Return nothing but the lines from the one containing "The width and" through the end of the records below, exactly as they stand and without pictures.
[Start of Attachment]
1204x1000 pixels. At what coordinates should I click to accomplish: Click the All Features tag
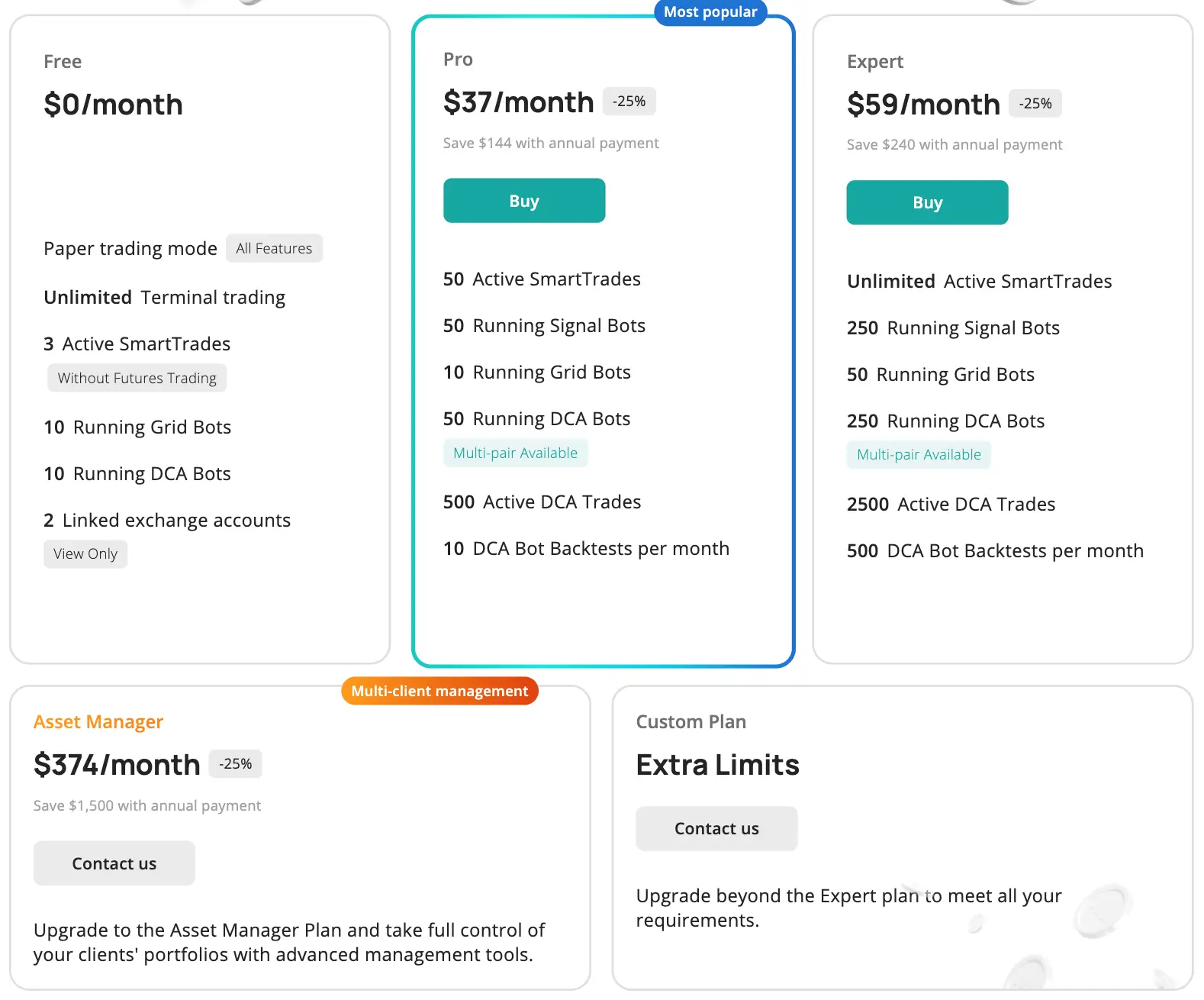click(274, 248)
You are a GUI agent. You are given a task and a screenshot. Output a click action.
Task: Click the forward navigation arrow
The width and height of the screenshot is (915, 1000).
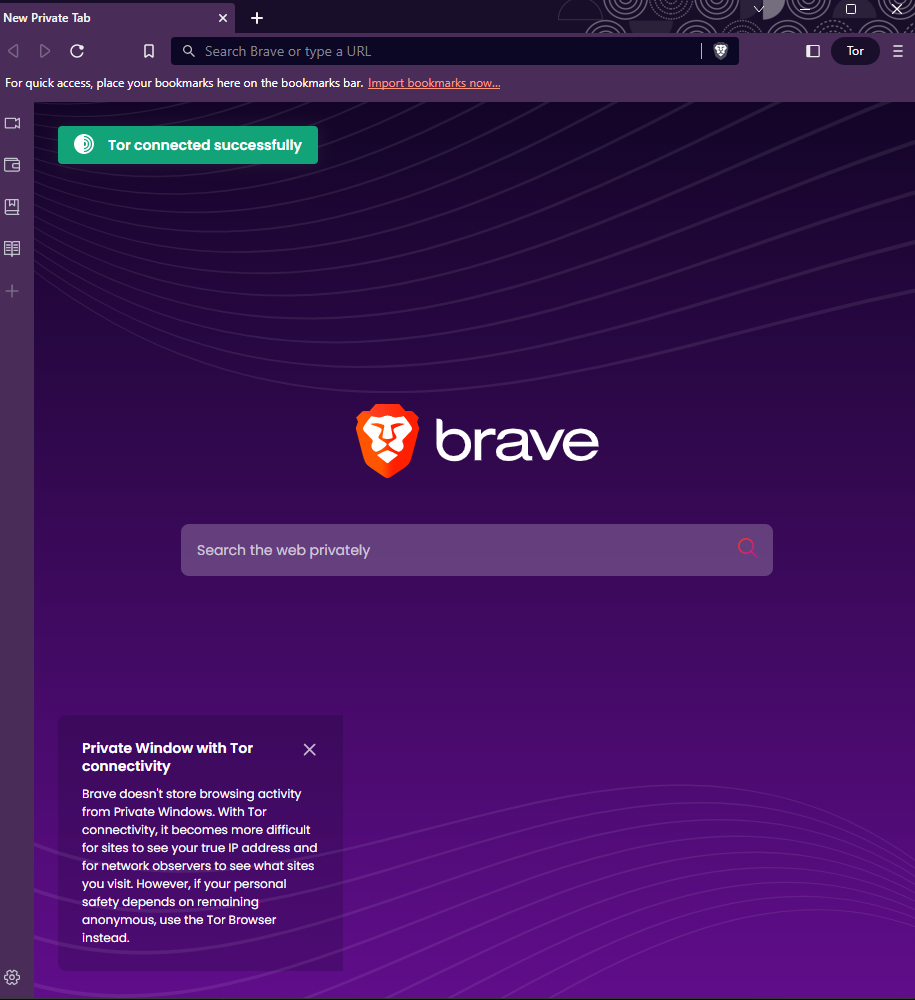44,51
[End of Attachment]
* **Answer space**
The width and height of the screenshot is (915, 1000).
44,51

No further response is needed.